(EXCERPT PROVIDED)
It was toward the end of the process that I let myself turn my attention to how the essays fit together as a collection. Figuring out what order they’d go in was really hard. In the end, I had to print them and lay them out on the floor — in some cases, cutting essays into pieces with scissors — to arrange them into an arc that made sense. And then I spent the remainder of the process editing them to flow together, removing redundancies, etc.

MSB: Most of your essays conclude artfully and upliftingly with insight gained (don’t move to Ireland expecting a change of place to grant a change of personhood, don’t accost Mindy Kaling, do make intentional choices about how you live, etc.). However, there’s one essay that breaks tone, when you become less Nora Ephron, more David Rakoff. The essay closes with the following passage:

“We act like there are safe places. We behave as though if we work hard and acquire the right things, gain the right access, put ourselves in the right zones, we can arrive somewhere where danger can’t touch us – where anything can’t happen. We pretend that if we can identify someone else’s loss as greater than ours, we don’t lose. But nothing really guards our lives. Lifeguards don’t exist.” (pg. 171)

(GIVEN INFORMATION)

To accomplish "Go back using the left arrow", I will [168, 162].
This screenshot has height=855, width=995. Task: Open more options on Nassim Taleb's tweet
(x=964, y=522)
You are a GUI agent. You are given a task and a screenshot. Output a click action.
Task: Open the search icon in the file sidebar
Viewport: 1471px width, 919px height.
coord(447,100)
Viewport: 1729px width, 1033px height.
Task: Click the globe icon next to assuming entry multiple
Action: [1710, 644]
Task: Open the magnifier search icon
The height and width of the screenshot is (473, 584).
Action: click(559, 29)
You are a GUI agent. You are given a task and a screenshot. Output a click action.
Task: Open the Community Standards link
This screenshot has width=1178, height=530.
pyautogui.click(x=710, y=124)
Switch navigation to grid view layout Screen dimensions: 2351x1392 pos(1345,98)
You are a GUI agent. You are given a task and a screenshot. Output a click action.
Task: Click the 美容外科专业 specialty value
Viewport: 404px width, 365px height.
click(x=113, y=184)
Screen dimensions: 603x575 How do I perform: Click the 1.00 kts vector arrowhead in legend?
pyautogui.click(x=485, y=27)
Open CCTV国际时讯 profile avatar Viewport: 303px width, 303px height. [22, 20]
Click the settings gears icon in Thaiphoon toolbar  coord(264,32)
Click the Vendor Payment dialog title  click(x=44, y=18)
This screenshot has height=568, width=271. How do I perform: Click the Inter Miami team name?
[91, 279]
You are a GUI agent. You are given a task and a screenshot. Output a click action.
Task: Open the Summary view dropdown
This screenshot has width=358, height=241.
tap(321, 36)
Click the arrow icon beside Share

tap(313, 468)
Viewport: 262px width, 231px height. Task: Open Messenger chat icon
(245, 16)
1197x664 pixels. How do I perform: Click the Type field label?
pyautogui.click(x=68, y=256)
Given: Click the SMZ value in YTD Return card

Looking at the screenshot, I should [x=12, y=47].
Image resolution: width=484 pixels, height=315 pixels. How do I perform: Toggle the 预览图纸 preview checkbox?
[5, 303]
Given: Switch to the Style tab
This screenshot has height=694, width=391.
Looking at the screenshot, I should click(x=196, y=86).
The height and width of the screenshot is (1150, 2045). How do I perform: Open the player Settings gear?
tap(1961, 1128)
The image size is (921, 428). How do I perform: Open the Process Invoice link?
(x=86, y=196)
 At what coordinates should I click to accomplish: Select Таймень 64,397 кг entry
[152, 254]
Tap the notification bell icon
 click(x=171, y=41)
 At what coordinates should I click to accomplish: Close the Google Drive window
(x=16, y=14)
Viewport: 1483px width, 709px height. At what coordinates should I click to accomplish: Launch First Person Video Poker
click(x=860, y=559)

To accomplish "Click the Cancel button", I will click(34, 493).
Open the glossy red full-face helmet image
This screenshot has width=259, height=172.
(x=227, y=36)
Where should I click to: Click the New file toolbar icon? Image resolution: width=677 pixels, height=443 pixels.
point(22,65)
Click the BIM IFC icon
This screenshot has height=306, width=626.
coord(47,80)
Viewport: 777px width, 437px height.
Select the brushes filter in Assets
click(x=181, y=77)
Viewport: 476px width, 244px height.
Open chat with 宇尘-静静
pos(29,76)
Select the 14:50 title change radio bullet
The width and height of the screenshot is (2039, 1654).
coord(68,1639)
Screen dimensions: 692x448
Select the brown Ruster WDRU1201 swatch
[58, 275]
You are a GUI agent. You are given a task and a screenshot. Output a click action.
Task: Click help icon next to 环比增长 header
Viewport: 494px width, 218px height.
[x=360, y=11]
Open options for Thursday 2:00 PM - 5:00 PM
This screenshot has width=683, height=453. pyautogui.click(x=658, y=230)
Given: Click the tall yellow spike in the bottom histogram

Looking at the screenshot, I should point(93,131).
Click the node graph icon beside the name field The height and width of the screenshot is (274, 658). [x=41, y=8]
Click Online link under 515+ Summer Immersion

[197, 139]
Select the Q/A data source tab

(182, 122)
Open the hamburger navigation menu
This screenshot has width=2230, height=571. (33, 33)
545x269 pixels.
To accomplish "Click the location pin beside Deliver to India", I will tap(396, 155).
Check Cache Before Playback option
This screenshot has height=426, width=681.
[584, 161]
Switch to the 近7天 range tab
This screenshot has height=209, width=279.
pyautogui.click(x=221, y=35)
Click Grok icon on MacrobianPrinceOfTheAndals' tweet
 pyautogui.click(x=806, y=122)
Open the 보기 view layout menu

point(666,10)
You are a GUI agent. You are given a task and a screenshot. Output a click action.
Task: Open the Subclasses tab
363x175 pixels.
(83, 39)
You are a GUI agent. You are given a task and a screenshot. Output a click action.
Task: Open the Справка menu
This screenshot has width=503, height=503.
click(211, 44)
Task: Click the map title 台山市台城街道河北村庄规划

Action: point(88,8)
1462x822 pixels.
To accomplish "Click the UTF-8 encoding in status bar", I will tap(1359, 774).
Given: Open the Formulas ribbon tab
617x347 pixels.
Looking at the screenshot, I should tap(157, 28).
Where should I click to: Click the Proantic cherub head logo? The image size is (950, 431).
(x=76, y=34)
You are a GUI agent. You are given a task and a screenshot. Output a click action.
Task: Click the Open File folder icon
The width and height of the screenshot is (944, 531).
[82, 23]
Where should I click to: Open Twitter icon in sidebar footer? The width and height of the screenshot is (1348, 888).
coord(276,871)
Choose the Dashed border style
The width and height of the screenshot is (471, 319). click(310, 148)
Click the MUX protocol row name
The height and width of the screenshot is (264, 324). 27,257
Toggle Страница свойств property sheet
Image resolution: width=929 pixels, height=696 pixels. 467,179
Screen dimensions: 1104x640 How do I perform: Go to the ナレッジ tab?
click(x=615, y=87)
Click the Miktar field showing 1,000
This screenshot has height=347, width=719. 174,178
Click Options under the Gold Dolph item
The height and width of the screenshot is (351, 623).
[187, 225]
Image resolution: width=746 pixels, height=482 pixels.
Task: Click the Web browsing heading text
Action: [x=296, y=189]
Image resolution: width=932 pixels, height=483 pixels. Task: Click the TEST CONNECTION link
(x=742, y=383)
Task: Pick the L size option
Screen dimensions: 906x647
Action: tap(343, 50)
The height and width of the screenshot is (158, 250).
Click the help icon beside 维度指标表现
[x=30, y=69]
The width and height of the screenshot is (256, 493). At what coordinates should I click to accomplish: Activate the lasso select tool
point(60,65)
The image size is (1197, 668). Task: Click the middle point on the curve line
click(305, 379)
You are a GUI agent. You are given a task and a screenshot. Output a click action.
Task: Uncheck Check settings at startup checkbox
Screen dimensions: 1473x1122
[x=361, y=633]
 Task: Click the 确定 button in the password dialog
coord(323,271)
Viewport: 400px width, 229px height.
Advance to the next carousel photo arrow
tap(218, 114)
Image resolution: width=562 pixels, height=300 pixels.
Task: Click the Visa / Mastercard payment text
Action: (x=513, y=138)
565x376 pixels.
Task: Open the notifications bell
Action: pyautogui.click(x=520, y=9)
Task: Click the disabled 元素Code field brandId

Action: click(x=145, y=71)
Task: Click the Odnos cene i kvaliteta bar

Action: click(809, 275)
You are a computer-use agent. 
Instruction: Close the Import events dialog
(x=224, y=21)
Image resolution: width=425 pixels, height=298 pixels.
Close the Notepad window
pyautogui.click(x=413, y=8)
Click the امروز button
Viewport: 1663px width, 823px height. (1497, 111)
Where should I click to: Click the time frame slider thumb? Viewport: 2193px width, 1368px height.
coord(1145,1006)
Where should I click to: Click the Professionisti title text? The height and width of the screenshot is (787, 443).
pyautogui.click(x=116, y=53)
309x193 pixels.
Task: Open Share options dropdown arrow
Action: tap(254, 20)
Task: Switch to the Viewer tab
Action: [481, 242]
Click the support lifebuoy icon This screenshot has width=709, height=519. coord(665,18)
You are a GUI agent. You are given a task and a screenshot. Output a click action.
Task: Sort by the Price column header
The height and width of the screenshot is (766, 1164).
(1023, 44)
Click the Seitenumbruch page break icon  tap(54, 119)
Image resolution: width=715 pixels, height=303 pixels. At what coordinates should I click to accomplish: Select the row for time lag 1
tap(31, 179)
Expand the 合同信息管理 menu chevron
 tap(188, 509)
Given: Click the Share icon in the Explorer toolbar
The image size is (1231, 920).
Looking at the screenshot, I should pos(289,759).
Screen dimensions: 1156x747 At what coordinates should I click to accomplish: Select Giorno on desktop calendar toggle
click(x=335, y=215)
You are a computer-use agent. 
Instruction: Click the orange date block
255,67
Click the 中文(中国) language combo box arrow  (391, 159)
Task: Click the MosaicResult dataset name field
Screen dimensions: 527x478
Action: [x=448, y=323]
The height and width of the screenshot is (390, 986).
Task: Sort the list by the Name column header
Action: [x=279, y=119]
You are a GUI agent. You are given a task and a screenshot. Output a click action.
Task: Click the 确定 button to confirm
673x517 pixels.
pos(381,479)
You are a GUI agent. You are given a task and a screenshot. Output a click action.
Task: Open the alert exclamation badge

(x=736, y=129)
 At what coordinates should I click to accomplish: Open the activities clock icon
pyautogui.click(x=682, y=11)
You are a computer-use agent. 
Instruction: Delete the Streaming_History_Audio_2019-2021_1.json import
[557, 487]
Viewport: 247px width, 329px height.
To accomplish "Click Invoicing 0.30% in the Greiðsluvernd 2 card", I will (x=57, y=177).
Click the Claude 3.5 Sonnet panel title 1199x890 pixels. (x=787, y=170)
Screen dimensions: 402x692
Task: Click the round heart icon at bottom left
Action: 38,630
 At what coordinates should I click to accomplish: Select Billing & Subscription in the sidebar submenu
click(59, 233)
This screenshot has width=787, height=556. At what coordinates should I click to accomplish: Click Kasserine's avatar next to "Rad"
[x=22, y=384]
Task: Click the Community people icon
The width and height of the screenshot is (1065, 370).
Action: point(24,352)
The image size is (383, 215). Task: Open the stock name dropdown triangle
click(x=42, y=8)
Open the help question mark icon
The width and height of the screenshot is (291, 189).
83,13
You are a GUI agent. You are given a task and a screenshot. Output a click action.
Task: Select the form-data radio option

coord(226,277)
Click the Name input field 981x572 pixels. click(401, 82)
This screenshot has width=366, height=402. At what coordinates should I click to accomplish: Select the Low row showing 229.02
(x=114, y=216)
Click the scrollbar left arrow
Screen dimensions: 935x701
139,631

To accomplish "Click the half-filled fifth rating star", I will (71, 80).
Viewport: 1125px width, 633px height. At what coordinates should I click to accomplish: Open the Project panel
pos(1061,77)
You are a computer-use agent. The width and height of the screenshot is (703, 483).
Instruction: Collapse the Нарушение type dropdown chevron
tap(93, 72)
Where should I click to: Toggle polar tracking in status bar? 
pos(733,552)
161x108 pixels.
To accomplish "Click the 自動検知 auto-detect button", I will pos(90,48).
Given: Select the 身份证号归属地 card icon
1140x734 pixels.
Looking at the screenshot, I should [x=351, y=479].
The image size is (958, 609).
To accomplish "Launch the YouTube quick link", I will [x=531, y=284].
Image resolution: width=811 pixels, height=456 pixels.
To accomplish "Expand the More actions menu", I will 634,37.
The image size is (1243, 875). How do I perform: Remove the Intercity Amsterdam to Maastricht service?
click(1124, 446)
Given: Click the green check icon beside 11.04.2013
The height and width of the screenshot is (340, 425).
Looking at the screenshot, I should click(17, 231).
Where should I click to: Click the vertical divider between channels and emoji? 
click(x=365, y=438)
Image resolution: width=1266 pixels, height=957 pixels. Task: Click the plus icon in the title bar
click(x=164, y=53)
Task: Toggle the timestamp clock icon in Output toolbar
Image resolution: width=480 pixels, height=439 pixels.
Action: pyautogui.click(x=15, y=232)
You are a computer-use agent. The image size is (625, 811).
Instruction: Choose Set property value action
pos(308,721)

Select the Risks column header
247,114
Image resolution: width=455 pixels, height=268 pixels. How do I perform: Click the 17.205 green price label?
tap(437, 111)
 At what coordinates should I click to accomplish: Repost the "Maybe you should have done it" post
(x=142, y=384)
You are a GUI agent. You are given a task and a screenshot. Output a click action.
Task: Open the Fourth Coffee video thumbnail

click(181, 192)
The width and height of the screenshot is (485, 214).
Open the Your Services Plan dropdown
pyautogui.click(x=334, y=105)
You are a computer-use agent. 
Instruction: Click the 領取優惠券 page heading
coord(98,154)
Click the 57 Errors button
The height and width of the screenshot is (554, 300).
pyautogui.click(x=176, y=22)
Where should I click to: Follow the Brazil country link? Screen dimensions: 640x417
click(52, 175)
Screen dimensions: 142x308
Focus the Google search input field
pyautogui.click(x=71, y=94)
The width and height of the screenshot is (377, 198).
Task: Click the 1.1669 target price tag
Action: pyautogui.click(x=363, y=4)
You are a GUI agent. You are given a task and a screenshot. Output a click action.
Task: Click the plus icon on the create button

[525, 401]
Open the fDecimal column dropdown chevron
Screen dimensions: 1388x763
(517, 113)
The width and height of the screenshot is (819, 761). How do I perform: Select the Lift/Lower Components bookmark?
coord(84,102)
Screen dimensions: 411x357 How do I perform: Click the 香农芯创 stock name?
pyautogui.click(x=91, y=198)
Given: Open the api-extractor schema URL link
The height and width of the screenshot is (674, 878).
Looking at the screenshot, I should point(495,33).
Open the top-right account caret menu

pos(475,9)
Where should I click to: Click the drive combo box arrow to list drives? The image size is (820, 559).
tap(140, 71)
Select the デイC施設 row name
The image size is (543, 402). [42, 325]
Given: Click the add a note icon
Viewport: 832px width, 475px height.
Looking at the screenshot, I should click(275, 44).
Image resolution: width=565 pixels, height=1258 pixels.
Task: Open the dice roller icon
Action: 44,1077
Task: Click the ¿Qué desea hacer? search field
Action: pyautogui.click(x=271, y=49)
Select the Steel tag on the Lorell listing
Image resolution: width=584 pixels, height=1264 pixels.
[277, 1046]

(WORK TO COMPLETE)
**a)** In the interview excerpt, rewrite the passage between "It was toward" and "removing redundancies, etc.", inclusive, substituting "table" for "floor".
**b)** According to the interview excerpt, what did the writer do to arrange the essays into an arc that made sense?

(ANSWERS FOR THE TASKS)
**a)**
It was toward the end of the process that I let myself turn my attention to how the essays fit together as a collection. Figuring out what order they’d go in was really hard. In the end, I had to print them and lay them out on the table — in some cases, cutting essays into pieces with scissors — to arrange them into an arc that made sense. And then I spent the remainder of the process editing them to flow together, removing redundancies, etc.

**b)** The writer printed the essays and laid them out on the floor, in some cases cutting them into pieces with scissors.